- [Task instructions]
All entries should be printed precisely as written.
-- Input data follows --
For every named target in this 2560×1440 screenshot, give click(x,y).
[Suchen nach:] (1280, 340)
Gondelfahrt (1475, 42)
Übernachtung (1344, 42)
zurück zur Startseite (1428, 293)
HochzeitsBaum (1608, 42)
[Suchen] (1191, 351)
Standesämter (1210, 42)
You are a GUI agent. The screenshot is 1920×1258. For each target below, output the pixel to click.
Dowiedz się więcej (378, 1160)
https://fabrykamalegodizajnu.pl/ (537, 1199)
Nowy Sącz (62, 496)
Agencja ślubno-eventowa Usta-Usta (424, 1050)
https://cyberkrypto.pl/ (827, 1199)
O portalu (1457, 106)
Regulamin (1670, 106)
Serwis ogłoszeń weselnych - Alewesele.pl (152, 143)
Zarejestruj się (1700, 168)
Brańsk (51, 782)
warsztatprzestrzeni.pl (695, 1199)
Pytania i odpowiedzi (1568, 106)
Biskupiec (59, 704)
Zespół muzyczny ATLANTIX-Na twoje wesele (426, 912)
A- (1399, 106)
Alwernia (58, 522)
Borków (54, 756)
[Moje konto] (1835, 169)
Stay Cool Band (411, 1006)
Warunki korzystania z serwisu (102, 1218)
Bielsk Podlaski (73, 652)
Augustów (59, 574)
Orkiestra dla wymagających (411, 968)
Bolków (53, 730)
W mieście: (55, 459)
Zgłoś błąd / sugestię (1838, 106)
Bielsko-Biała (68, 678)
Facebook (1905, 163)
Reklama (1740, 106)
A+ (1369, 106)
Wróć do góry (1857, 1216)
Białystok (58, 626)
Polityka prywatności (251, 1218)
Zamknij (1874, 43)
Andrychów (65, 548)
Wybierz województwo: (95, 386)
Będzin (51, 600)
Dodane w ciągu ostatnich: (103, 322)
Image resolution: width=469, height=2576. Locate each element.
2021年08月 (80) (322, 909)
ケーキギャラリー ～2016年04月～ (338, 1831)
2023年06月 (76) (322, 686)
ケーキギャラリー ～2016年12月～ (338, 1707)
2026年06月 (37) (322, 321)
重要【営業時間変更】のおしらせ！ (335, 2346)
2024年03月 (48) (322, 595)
-- Input data concluded --
- [Solution]
For every named target in this 2560×1440 screenshot, give click(x,y).
[Suchen nach:] (1280, 340)
Gondelfahrt (1475, 42)
Übernachtung (1344, 42)
zurück zur Startseite (1428, 293)
HochzeitsBaum (1608, 42)
[Suchen] (1191, 351)
Standesämter (1210, 42)
You are a GUI agent. The screenshot is 1920×1258. For each target below, output the pixel to click.
Dowiedz się więcej (378, 1160)
https://fabrykamalegodizajnu.pl/ (537, 1199)
Nowy Sącz (62, 496)
Agencja ślubno-eventowa Usta-Usta (424, 1050)
https://cyberkrypto.pl/ (827, 1199)
O portalu (1457, 106)
Regulamin (1670, 106)
Serwis ogłoszeń weselnych - Alewesele.pl (152, 143)
Zarejestruj się (1700, 168)
Brańsk (51, 782)
warsztatprzestrzeni.pl (695, 1199)
Pytania i odpowiedzi (1568, 106)
Biskupiec (59, 704)
Zespół muzyczny ATLANTIX-Na twoje wesele (426, 912)
A- (1399, 106)
Alwernia (58, 522)
Borków (54, 756)
[Moje konto] (1835, 169)
Stay Cool Band (411, 1006)
Warunki korzystania z serwisu (102, 1218)
Bielsk Podlaski (73, 652)
Augustów (59, 574)
Orkiestra dla wymagających (411, 968)
Bolków (53, 730)
W mieście: (55, 459)
Zgłoś błąd / sugestię (1838, 106)
Bielsko-Biała (68, 678)
Facebook (1905, 163)
Reklama (1740, 106)
A+ (1369, 106)
Wróć do góry (1857, 1216)
Białystok (58, 626)
Polityka prywatności (251, 1218)
Zamknij (1874, 43)
Andrychów (65, 548)
Wybierz województwo: (95, 386)
Będzin (51, 600)
Dodane w ciągu ostatnich: (103, 322)
Image resolution: width=469, height=2576. Locate each element.
2021年08月 (80) (322, 909)
ケーキギャラリー ～2016年04月～ (338, 1831)
2023年06月 (76) (322, 686)
ケーキギャラリー ～2016年12月～ (338, 1707)
2026年06月 (37) (322, 321)
重要【営業時間変更】のおしらせ！ (335, 2346)
2024年03月 (48) (322, 595)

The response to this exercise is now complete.